16年・マンション市場の課題と展望 「駅距離」の重要度、更に高まる
住宅新報 2016年3月22日 号 5面

駅距離別供給物件数(15年)
トータルブレインの今月のレポートは、16年首都圏マンション市場における課題と展望。16年のマンション事業における戦略について、次のように提案している。
(1)「マンション用地費はそろそろピークで、価格を下げることは難しいが少なくとも15年と同レベルの販売価格での仕入れ目線が必要である」、(2)「エリアの中古マンション取引価格の25~30%の価格高で新築マンションを供給すれば、勝負できること」、(3)「〝売りにくい〟時期の販売期間長期化はリスクが大きいため、小規模物件の開発ができる体制を整えること」。

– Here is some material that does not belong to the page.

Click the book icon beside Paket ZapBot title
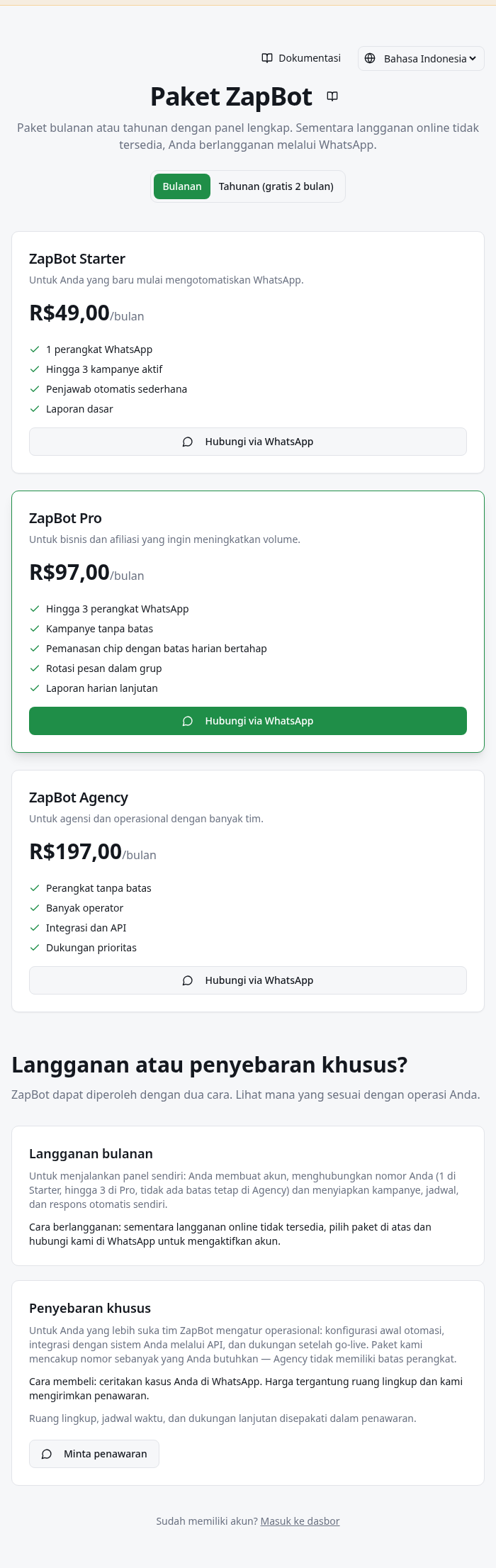This screenshot has height=1568, width=496. (332, 96)
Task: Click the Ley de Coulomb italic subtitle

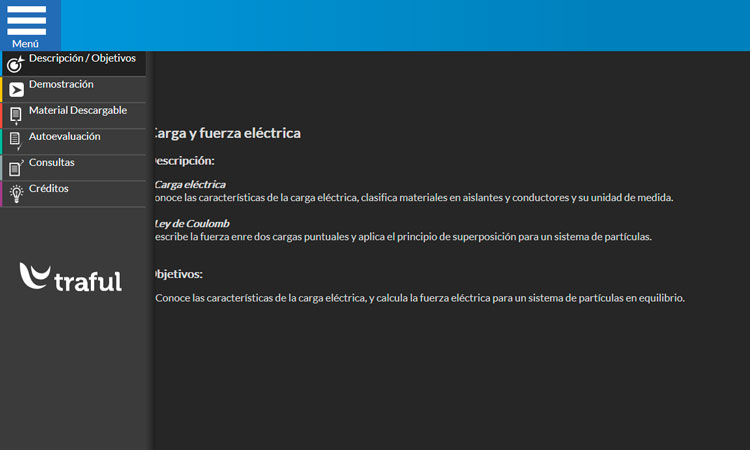Action: pos(192,223)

そして、特に興味深いのは、首都圏で15年に供給されたマンションを駅距離別に見ると、約7割が駅徒歩8分以内の立地であるという点だ。「マンションにおける立地の重要度は更に高まっており、『都心に直結する沿線力』『急行停車・ターミナルなどの駅力』『駅距離』の3要素がますます重要になる。その中でも最も重要なのは駅距離」としている。徒歩10分超の駅遠物件は、441物件中わずか80物件(18%)のみと少なく、逆に徒歩5分以内の駅近立地比率が全体の半分近い44%となっている状況であるため、(4)「駅距離立地を重視すべき」としている。

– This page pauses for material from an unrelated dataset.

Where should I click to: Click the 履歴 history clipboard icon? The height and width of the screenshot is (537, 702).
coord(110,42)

そのほか、(5)「マンション用地を〝創り出す〟力が重要」、(6)「多少利益を落としてでもマンション工事を受注する動きが中小ゼネコンを中心に今後出てくるため、少しでもコスト削減できるゼネコンを探すこと」、(7)「融資先が不動産に偏った状況に対して、地銀がファイナンスの掛け目を厳しくしつつあり、また大手都市銀行でも独自の経営判断で融資審査を厳しくするケースも出始めているため、新規借り入れ先の開拓に注力し、借入先の金融機関を数多くラインアップしていくことが必要」などとしている。

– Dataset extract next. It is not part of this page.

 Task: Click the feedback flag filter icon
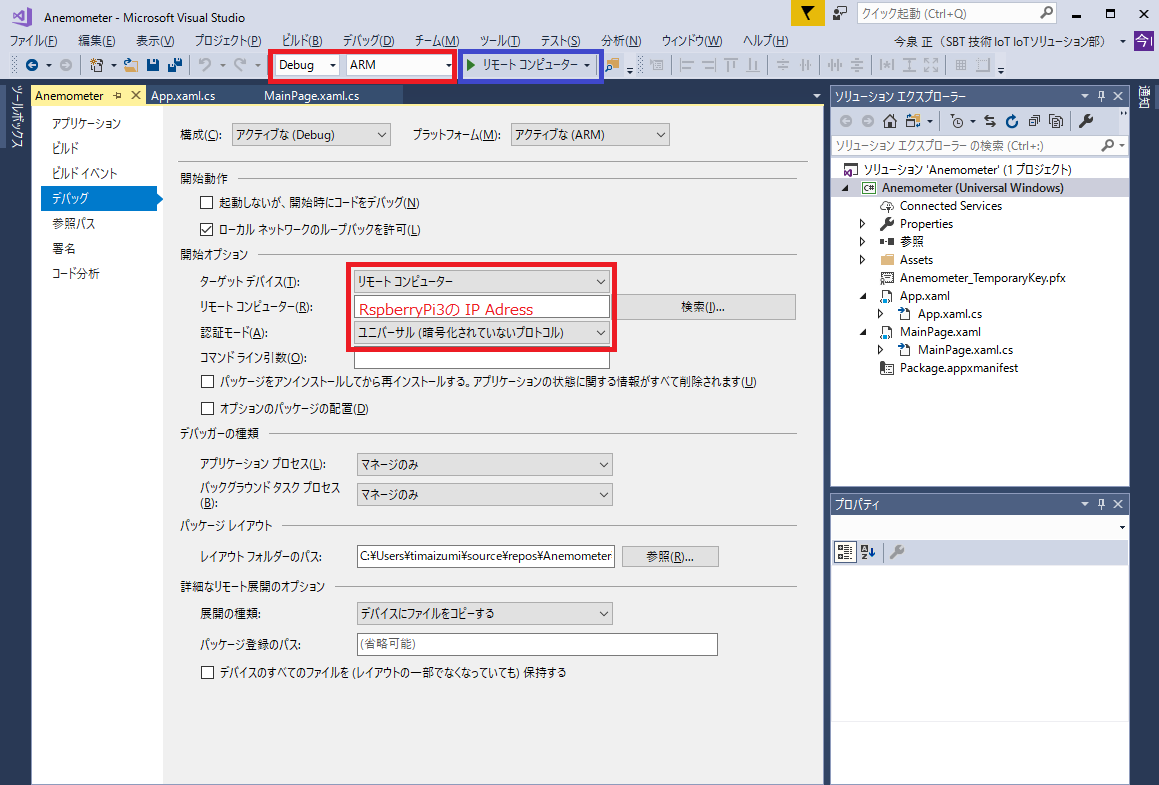806,14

同レポートでは16年の新築マンション市場について、次のようにまとめている。
「仮需市場を中心に好立地化が更に加速していく。実需市場でも、価格の上昇により好立地以外は売れ行きがダウンする。特に郊外は価格上昇が踊り場を迎えており、価格の調整局面を迎える。今年は郊外では駅近以外の物件には最大の注意が必要な一方、都内都心・横浜・川崎などの好立地市場へのマーケットシフトはますます強まっていく」。更にその後の市場について、「18年まではアベノミクスによる景気回復期待感があるが、18年に迎える首相と日銀総裁の任期以降は、国内経済の先行きも不透明。18年中にプロジェクト完了できる短期回転型の小規模マンション事業の安心感が強まっている」としている。